What does a WS know about that?

The truth I've come to understand is that when whatever internal stresses that led her to her personal crisis and decisions, her true nature and character came through.

I know that some part of her aspires to be a better person than she has become, but she never did become that better person... she only pretended as long as she could.

Stresses tend to bring out what's underneath. The WSs that left and never came back - they have a real character flaw.

The ones who come back and give recovery their all... I think they made a huge mistake but since they're willing to suffer through the pain of recovery, I think that demonstrates that their mistake isn't the whole truth of their character.

FB, the truth you need is to know your own character. You stood up for your marriage. You were willing to fight for its integrity.
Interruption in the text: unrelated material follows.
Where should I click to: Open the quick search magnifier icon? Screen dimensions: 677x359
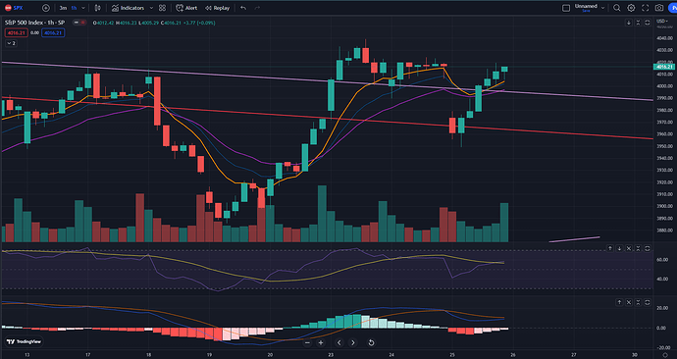pos(617,8)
You aren't perfect, but the truth of who you are, when the chips are down, is a gift your WH has given you that has cost you much to obtain, but is truly valuable.

God bless!


BS (me - 32) WW - Crystal43 (34) D-Day - June '05 3 DDs NC - w/ OM #1, could be; w/ newest-OM, who knows New OM. Same MO She moved out 3/15/06 ("Beware the Ides of March!") "This is the confidence we have in approaching God: that if we ask anything according to his will, he hears us. And if we know that he hears us —whatever we ask— we know that we have what we asked of him." 1 John 5:14-15 (NIV)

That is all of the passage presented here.